Task brief: Take from the material every line containing the string "agent" and copy it.

Input:
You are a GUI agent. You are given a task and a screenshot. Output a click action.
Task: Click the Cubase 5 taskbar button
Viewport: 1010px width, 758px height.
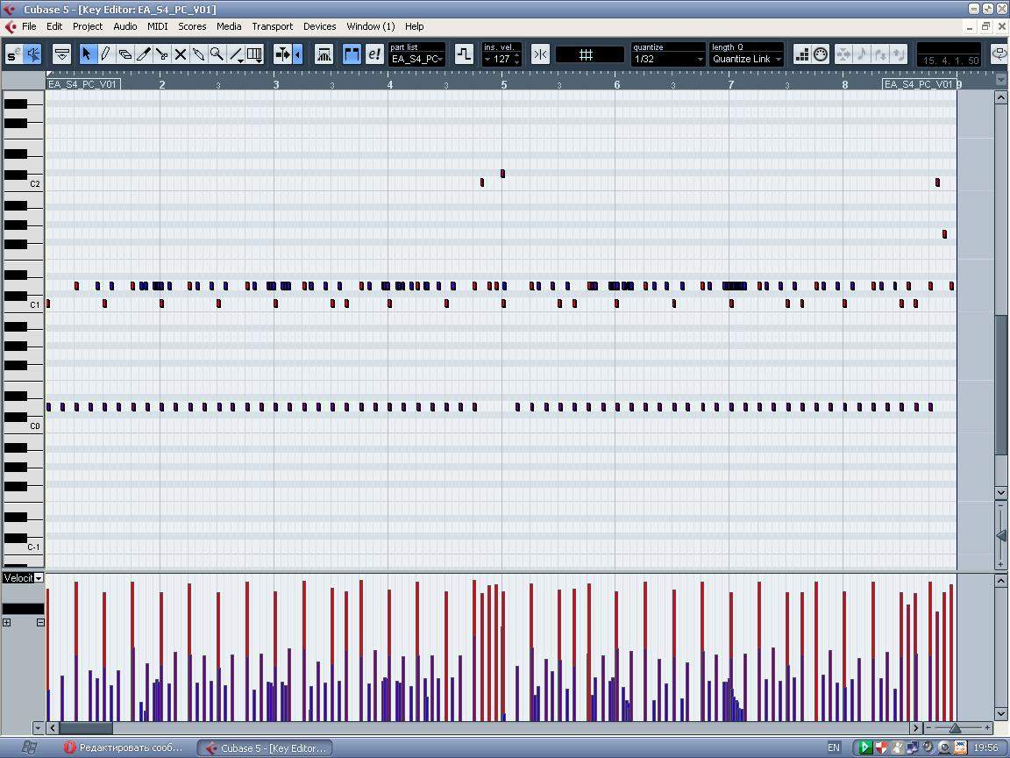(x=264, y=747)
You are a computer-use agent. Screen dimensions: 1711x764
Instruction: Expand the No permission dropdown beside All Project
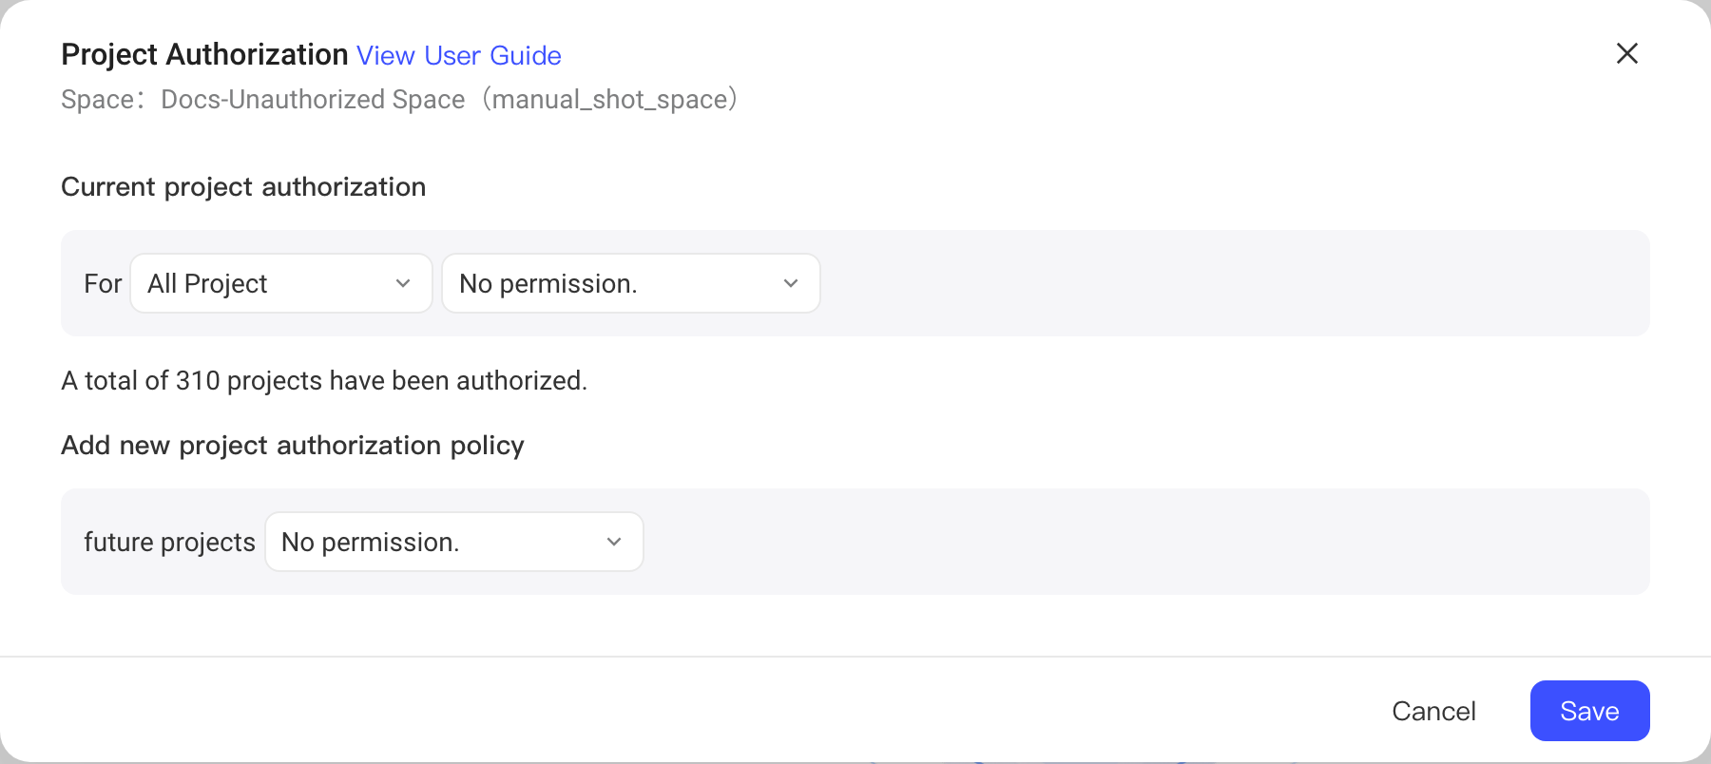point(630,283)
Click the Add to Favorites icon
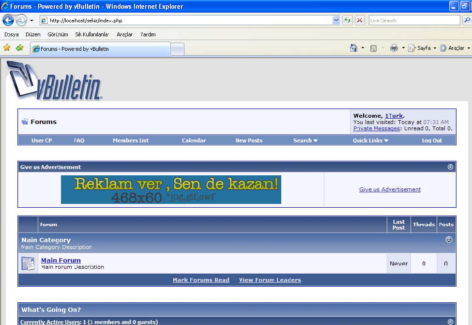The width and height of the screenshot is (472, 325). pos(19,48)
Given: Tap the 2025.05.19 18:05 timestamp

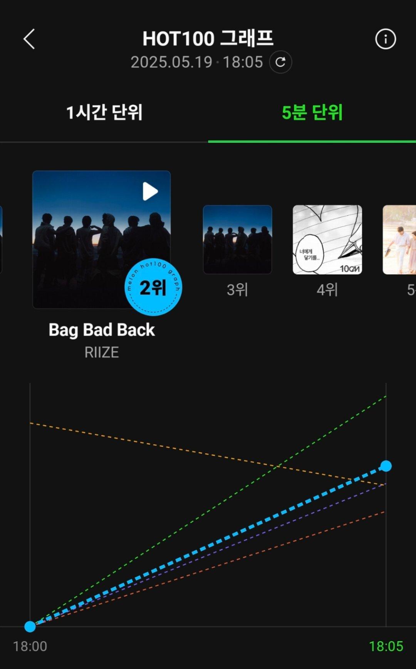Looking at the screenshot, I should 196,62.
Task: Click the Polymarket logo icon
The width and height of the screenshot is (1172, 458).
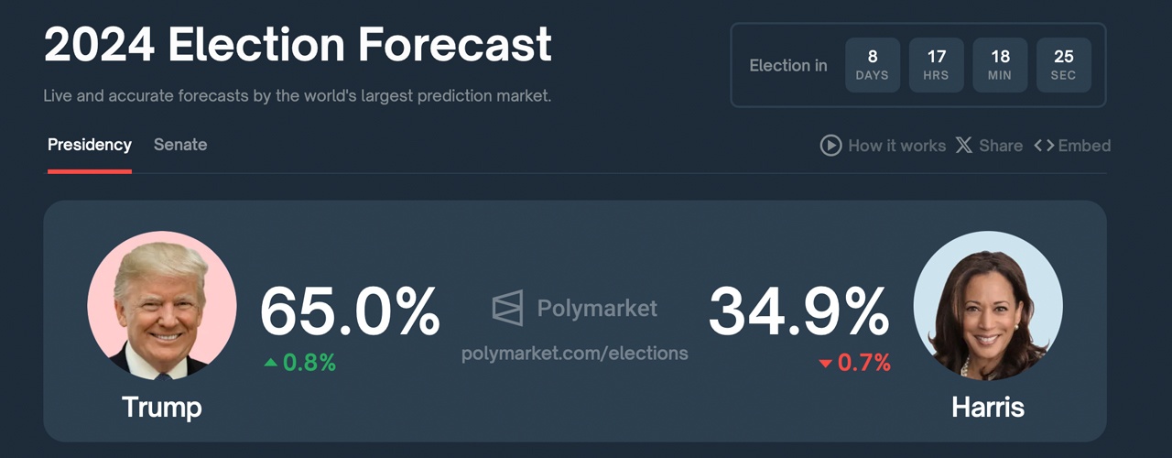Action: (507, 308)
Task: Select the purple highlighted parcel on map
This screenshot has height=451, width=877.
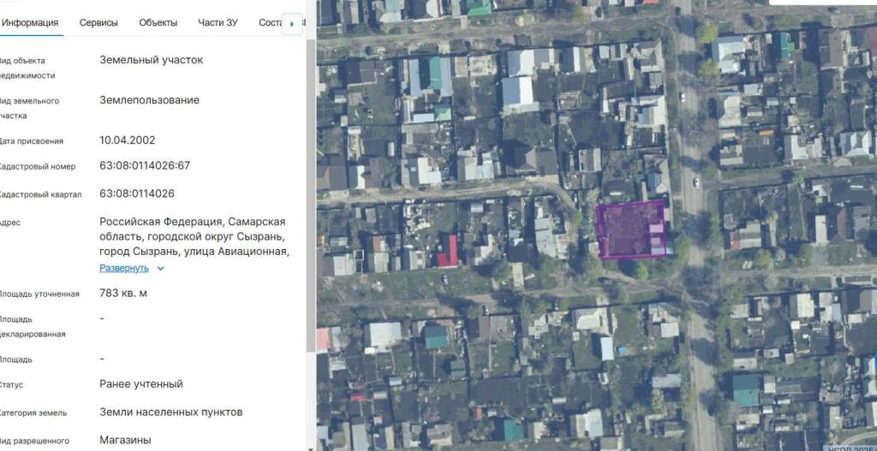Action: [629, 229]

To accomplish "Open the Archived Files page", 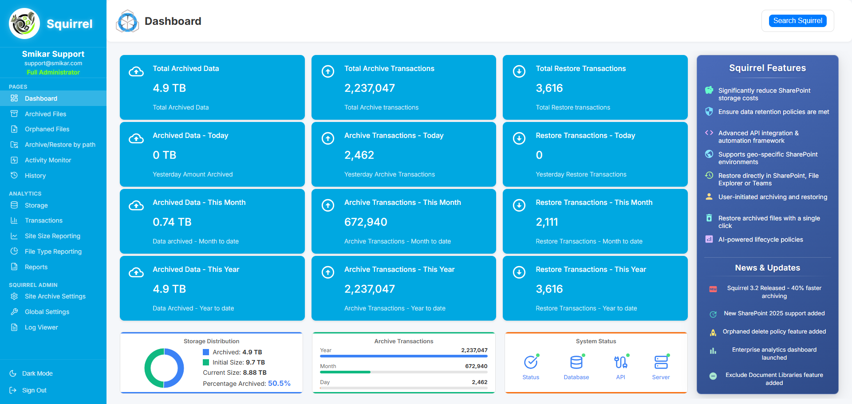I will pos(45,114).
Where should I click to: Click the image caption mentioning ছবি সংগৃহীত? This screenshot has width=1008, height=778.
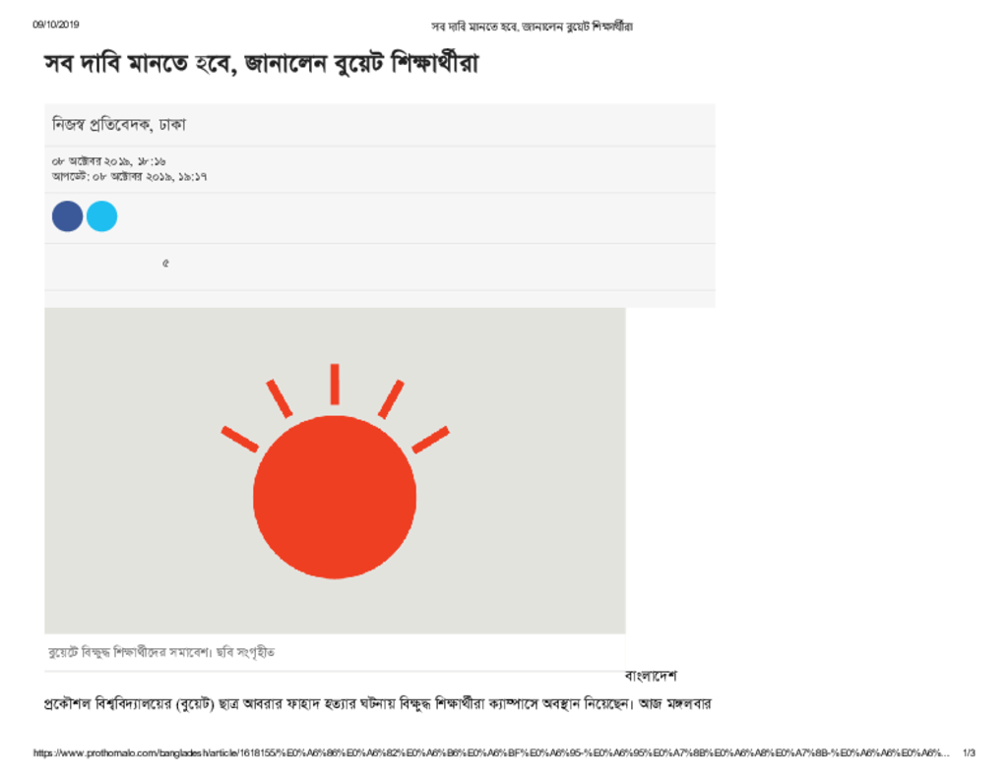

Answer section:
You are a GUI agent. You are given a task and a screenshot. Output a click action.
You are a computer-use agent. Screen dimensions: 1711x764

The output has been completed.